KİT'ler, çalışanların, yerel yönetimlerin, üretici ve tüketici temsilcilerinin de katılma sağlanarak, demokratik ve özerk bir yönetim yapısına kavuşturulacaktır. KİT'ler aracılığıyla az gelişmiş bölgelerin talan edilmesi önlenecek; bu kuruluşlar, az gelişmiş bölgelerin kalkındırılması ve kalkınmaya yönelik yatırımların yapılanması yönünde değerlendirilecektir.

Sömürüye, talana, yağmaya ve savurganlığa dayanan ekonomik sistem içinde oluşan asalak ve yapay sömürücü sınıfların KİT'ler kanlıyla beslenmesi engellenecek, bu kuruluşlar, siyasi partilerin arpalığı olmaktan çıkarılacaktır.

Sanayileşmede, çevrenin kirlenmemesi ve doğal dengenin bozulmaması, tarıma elverişli arazilerin tahrip edilmemesi hedefi gözetilecektir.
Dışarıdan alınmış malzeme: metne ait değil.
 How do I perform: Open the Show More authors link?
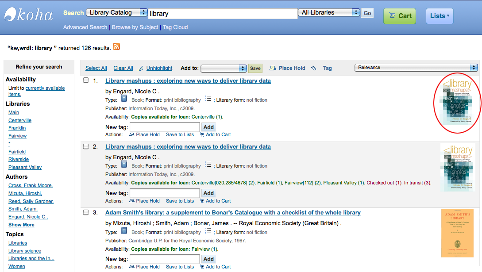pyautogui.click(x=21, y=225)
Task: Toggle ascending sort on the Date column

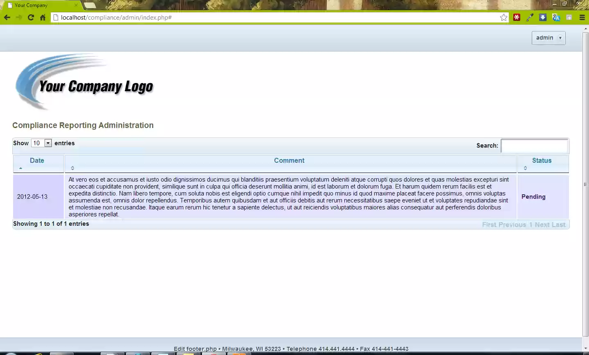Action: tap(37, 164)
Sanayileşmede bölgeler arası dengesizlikler gözetilerek, yatımın birçok değişik merkezlere dağıtımı sağlanacaktır. Bütçeden, üretime dönük yatırıma azami pay ayrılacaktır. Üretimin arttırılması ve kalitenin yükseltilmesi sanayileşme politikasının esası olacaktır.

Enflasyonist teşvik önlemlerinden ve tüketicinin yararına olacak önlemlerden kaçınılarak tüketicilerin, kendi çıkarlarını koruma ve ekonomik yaşama katılmalarını sağlayacak önlemler teşvik edilecektir.
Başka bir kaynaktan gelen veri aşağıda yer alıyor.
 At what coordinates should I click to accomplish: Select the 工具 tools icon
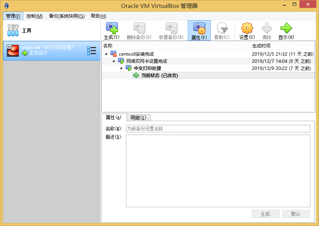click(x=12, y=29)
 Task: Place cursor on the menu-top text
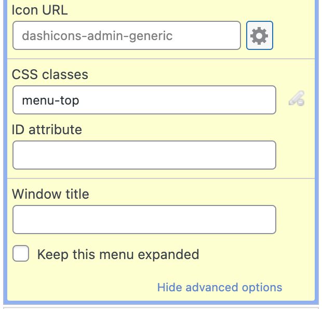(50, 100)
Esnaf ve zanaatkarları, küçük sanayi ve ticaret için koruyucu önlemler alınacaktır.

Bölgesel, demokratik ve özel kalkınma planlarıyla bölgelerarası gelir farklılıkları giderilecek; batıya akan sermaye, beyin ve emek göçünün önlenmesi için özel önlemler alınacak, kamu yatırımlarına ağırlık verilecektir.

Toprak ve tarım reformu yapılacak, topraksız çiftçilerin yeterli topağa sahip olmaları sağlanacak; tarım kooperatiflerinin kurulması özendirilecek; hayvancılık ve tarım desteklenecektir. Ormanlar ve orman köyleri korunacak, yeni orman alanlarının oluşturulması teşvik edilecektir.

Adil gelir dağılımını sağlayacak etkili, ciddi ve çağdaş bir yetki sistemi getirilecek, kişinin kendisi ve ailesinin sağlık ve huzuru için gerekli olan beslenme, giyim, konut ve tıbbi bakım ihtiyaçlarını karşılayacak gelir miktarından vergi alınmayacak, çalışkan halk kesimlerinin yararına olacak bir vergi sistemi getirilecektir

Türkiye geneline göre fert başsına düşen milli gelirden çok daha az pay alan bölgelerdeki ağır vergi, bu oransızlık göz önünde tutularak yeniden ayarlanacaktır. Emeğe gelir bölüşümünde hak ettiği pay verilecektir.

Ekonomik verimliğin temel faktörü insandır. O nedenle, yetişkin emek ve kafa gücünün arttırılması için her türlü önlem alınacaktır. Kişi başına üretim düzeyinin gelişmiş ülkeleri yakalaması hedeflenecektir.